従来あったAF/MF切り替えスイッチやVRのON/OFFスイッチはなく、カメラ側のメニューで選択となります。
筒型超音波搭載レンズは出来なかったフルタイムMFも、このレンズは特に切り替えなく可能です。これも美点ですね。



D3400+AF-S DX NIKKOR 55-200mm f/4-5.6G ED VR

こちらも旧型AF-S DX VR Zoom-Nikkor 55-200mm f/4-5.6G IF-EDから更新しました。
といっても、このレンズも現行品ではないため、旧品なんですけどね。同じ焦点距離から後継機はなく、AF-P DX 70-300mmが後継機種を担い、D3500D5600のダブルズームキットの望遠レンズにも採用されています。
何故かコンパクトな55-200mmが廃盤なのは、ちょっと解せませんが、これはエントリークラスも今後はZマウントに移行するという示唆なのか?

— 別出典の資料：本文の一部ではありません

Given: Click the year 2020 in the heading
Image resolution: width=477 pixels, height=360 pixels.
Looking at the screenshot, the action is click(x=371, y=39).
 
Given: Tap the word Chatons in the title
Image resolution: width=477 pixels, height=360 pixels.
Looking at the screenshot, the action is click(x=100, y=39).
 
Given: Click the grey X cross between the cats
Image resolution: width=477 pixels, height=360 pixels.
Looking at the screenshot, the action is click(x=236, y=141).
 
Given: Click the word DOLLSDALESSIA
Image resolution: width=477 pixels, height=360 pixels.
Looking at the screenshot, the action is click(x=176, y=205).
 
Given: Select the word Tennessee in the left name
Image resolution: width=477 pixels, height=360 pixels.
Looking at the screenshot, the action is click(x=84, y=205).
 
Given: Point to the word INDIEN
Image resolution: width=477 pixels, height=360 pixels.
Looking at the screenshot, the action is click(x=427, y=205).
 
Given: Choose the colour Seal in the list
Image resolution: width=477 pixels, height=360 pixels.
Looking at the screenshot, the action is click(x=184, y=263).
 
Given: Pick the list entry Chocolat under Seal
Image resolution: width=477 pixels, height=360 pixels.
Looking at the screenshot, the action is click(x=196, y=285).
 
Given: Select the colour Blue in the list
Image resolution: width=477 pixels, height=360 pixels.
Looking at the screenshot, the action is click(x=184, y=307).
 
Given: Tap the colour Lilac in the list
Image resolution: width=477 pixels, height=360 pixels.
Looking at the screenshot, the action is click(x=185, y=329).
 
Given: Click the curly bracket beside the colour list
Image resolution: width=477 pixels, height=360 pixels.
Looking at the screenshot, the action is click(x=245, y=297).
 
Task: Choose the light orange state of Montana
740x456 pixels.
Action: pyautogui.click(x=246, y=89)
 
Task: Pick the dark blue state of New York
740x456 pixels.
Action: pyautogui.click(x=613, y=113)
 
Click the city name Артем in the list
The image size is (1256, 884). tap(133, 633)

それはともかく、こちらも望遠ズームでは珍しい、沈胴式を採用しており、格納状態では標準レンズ程度の大きさしかありません。

銘板もプリントしたシールが貼ってあるだけですが、このレンズにはA/MやVRのオンオフの切り替えスイッチがあります。
AFモータは従来の円筒形超音波モータで、フルタイムMFはできませんが、従来品よりもさらにコンパクトです。

これでフルサイズ換算300mmの望遠レンズなのですから、時代は進化したものです。
従来品より35g軽量ですから、持ち運びもしやすいですね。

画質もよくなっているはず…
MTFは大幅には変わりませんが、コンパクトにしつつ性能は若干向上している印象です。

これで、今度の子どもたちの保育園の運動会、妻も自分もカメラ2台体制で、計4台で撮影となります。

あとは、標準ズーム用にフードの調達ですね。純正は高いので、サード品を検討中。